在驗證方面，會將BEM(Blade Element Method)理論所算出來的受力值與參考資料做比對，來增加計算出來的受力值的可信度。在材料試驗中所得到的材料參數，輸入模擬之中進行比對來驗證此材料性質是可用的，並以量測應變值的方法利用葉片的準靜態彎矩實驗來驗證幾何外型的可信度，最後再驗證所設計的圓管直徑在模擬下應力值是否也與所計算出來的值相同。
在監控系統上，我們會在葉片應變明顯的部位上裝上應變規(Strain gauge)，並搭配集電環(Slip ring)與無線訊號發射裝置，在環境風洞中，監測旋轉的狀態下，其葉片的應變值在不同風速與轉速下的關係。
對於實體製作程序而言，本文中會介紹本次使用複合材料強化葉片的手積法(hand lay-up)與VARTM(Vacuum Assisted Resin Transfer Molding)法。由於手積法會產生些微的重量與質心位置的偏差，因此我們會使用自製的質心平衡與葉片平衡設備，並使用配重塊加以調整，使得葉片可以達到靜態平衡(static balancing)與動態平衡(dynamic balancing)，相關內容將在文章中有完整的介紹。

The purpose of this study is to research and develop the complete process of design, analysis and manufacture for 1K wind turbine. For the tower structure, the diameter and corresponding thickness of the tower will be computed and determined by the critical wind and gravity loadings from the beam theory in order to achieve the goals with light-weight and cost-down on multistage concept. As for 1KW blades, the rules of mixture were used to estimate the equivalent coefficients in this study. The commercial FEM code – LS-DYNA was utilized to analyze the stress distribution of the blade model. According the numerical results, we can understand what kind of lamina with its effective fiber angles we needed.

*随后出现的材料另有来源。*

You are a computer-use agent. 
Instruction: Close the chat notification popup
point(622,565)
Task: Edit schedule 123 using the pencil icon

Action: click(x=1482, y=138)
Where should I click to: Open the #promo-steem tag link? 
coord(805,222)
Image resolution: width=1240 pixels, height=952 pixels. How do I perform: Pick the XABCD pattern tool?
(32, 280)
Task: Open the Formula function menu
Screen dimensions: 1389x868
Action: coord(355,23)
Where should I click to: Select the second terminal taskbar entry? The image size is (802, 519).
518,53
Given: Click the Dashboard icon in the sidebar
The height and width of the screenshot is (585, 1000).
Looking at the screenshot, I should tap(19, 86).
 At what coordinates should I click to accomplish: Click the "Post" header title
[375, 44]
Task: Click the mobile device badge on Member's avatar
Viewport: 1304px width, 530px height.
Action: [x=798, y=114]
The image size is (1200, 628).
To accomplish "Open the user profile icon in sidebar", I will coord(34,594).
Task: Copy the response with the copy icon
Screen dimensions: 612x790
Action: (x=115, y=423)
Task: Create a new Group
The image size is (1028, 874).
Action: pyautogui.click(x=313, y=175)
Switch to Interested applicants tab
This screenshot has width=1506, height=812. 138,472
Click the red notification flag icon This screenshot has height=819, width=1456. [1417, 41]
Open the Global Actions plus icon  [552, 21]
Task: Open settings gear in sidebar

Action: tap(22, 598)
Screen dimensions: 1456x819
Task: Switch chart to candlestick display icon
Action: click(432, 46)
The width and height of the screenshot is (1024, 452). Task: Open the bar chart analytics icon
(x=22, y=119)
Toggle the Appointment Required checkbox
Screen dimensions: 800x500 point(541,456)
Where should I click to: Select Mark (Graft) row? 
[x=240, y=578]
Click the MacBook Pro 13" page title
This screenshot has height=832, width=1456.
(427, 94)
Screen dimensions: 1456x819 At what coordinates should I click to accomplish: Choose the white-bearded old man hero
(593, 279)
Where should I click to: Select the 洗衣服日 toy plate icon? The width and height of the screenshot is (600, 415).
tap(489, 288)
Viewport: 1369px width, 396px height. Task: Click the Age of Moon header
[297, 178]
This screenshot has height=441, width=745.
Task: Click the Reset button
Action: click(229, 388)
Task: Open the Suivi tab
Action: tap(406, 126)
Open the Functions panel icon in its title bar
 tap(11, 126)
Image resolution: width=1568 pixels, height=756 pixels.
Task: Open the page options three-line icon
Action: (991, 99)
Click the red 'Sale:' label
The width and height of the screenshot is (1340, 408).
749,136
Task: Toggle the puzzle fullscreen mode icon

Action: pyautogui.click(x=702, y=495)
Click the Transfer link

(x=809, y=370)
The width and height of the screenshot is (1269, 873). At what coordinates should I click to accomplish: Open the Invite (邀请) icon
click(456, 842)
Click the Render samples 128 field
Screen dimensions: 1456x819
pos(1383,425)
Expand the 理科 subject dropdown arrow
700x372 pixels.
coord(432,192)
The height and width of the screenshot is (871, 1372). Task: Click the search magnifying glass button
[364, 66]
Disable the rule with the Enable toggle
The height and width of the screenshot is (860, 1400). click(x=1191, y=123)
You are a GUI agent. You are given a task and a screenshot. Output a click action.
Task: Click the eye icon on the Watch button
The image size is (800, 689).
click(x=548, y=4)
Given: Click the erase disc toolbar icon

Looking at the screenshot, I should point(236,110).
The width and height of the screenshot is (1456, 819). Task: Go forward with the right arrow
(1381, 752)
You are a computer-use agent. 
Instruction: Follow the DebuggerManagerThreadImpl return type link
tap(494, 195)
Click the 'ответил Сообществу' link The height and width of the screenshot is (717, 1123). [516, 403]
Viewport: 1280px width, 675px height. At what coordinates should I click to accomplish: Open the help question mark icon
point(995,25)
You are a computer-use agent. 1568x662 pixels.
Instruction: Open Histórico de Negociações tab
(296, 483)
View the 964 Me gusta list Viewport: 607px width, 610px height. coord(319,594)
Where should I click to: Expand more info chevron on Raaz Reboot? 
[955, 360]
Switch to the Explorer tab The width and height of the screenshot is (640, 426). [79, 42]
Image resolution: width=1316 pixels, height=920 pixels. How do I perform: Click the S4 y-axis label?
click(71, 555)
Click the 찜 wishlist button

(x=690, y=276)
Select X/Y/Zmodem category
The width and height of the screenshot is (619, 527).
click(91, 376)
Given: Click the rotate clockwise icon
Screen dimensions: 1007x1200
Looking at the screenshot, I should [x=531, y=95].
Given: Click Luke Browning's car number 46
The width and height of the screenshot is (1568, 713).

For the verification, there are three crucial cases will be verified in this study. At first, the Blade Element Method (BEM) theory and fluent’s results can be clearly compared and justified in order to elevate the adequacy and accuracy of the loadings form BEM. Second, the material of ABS and composite with glass fiber are acquired from the SHMAZDU AG-X test machine. The bending test for the blade will be performed a good agreement by examining the strain of the experimental and simulated results. Finally, the principal equivalent stress will be compared in correct by the bending theory with circular hollow beam and LS-DYNA code for the tower structure.
As for the Health monitoring system, the strain gauges will be utilized to measure the strain of the blade on the location of maximum Vonmise’s stress happened. In addition, the slip ring and the wireless signal transmitter devices are used to capture data in the wind tunnel with various wind speeds under specific rotation speeds. Due to measured strain, we can determine and construct the full monitory system to prevent structure failure and announce the warring message to the supervisor. For the manufacture procedures of blade, the composite reinforced blade/specimen was utilized by hand lay-up or VARTM methods, respectively.
Due to the weight deviation from the hand lay-up method, the home-made mass balancing and blade balancing equipments are used to calibrate and look for where should be increased or decreased the mass. Via the mass calibration of blade, we can ensure and confirm that the composite reinforced blades will be achieved the situations of static and dynamic balancing.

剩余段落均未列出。